The book is not just for the evangelicals she grew up with, said Morgan. They taught her that God did not want her to be fat. But progressive churches can also have an anti-fat bias. Her conversations with people across the religious spectrum indicate that most traditions fail to teach or embody fat acceptance, though few are deliberately malicious.

“It’s more ignorance and misguided good intentions that actually do damage,” Morgan said.

Take the case of megachurch pastor Rick Warren, who once wrote a Christian weight loss book after the experience of baptizing fat people, lowering them into the water and raising them back out again.

“I literally felt the weight of America’s obesity problem and I thought, ‘Good night, We’re all fat!’” he told The Wall Street Journal back in 2014.

Morgan recalls feeling anxiety over her own baptism. Warren’s book, she said, sent a message that something was spiritually wrong with her.

“Warren used a sacrament that welcomes us as beloved children into the family of God to issue judgment on the very people he pronounced new life over as he lifted them from the water,” she said.

In addition to offhand jokes, body shaming from the pulpit and a stream of “diet devotionals” sold in evangelical bookstores, Morgan critiques a particular trend among popular pastors a few years ago: publicly celebrating their “smoking hot” wives.

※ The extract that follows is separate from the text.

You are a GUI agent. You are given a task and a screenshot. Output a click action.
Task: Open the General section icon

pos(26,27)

As a teenager, she said, she believed that inner beauty matters most for Christians. If she loved God, she’d find a godly man who loved her soul.

Churches offered classes on relationships and dating, but Morgan was convinced she did not need them. She assumed nonreligious men would be superficial and thus not interested in her. Godly men would be drawn to her inner beauty, unconcerned about her size.

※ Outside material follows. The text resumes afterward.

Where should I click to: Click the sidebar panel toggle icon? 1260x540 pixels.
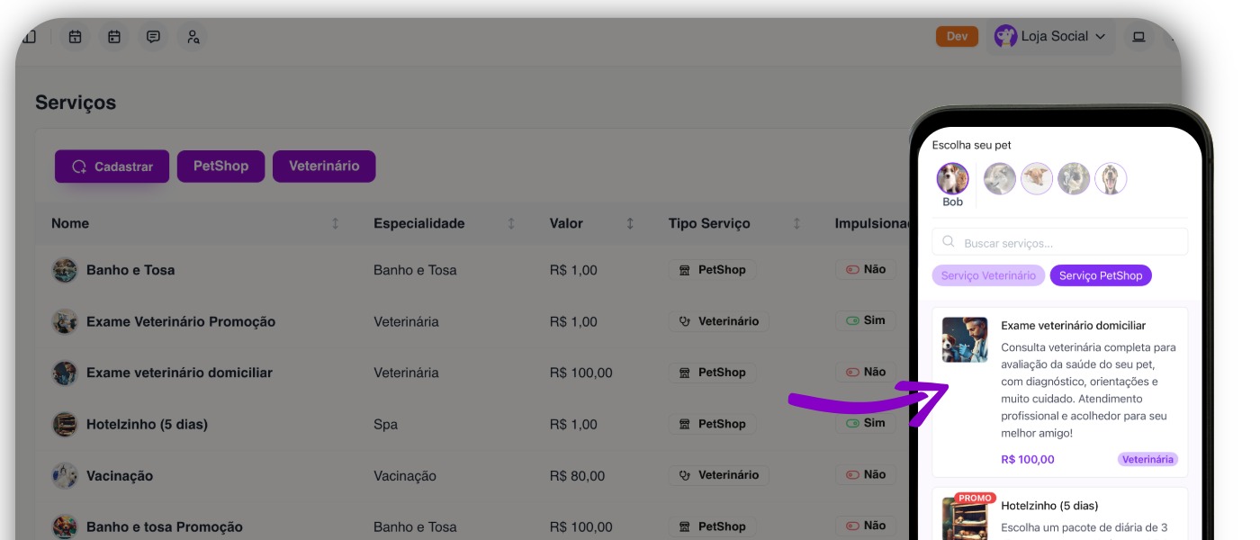(x=30, y=37)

Reality did not conform to those expectations. Bad relationship stories colored by mistaken ideas about both fatness and faith fill out Morgan’s narrative.

“Part of it,” she said, “is that fat girls don’t have as much practice (with dating). They don’t get the attention early. They don’t learn what’s good and what’s bad.”

Author J. Nicole Morgan in 2017. Photo by Faryl Ann Photography

Morgan noted that pre-industrial societies associated fatness with high socioeconomic status. And she draws a distinction between gluttony and being fat. Gluttony, one of the seven “deadly sins,” is about disordered appetites and consumption, not body size, she said.

“To direct the fault of that sin in the sole direction of fat people is to make a mockery of the Imago Dei present in each human,” she said.  


Being overweight can lead to health concerns.  Morgan devotes a chapter to this issue, advocating that health should be assessed in “weight-neutral” ways. She concedes that there is obviously a correlation between weight and health. But health care providers can be obsessed with weight loss to the exclusion of other health indicators.

She pushes back against the idea that fatness results principally from an individual’s poor habits and discipline: Food deserts, time to prepare healthy food, access and time for recreation and physical activity all play a role.

“We need to change the way as a society that we take care of each other,” she said.

Morgan’s not the only person in the pew to struggle with body image. Readers — even if they don’t consider themselves fat — can relate to the insecurities she describes.

And all people of faith can imagine the distance between where they are and where God wants them to be. But Morgan shows convincingly that, no matter our body mass, our theologies of weight and size are much too thin.

Faith communities should “open their doors and their hearts a little wider,” Morgan said, in order that they might love their neighbors and their enemies and all God’s children better.


(Jacob Lupfer, a frequent commentator on religion and politics, is a writer and consultant in Baltimore. The views expressed in this commentary do not necessarily represent those of Religion News Service.)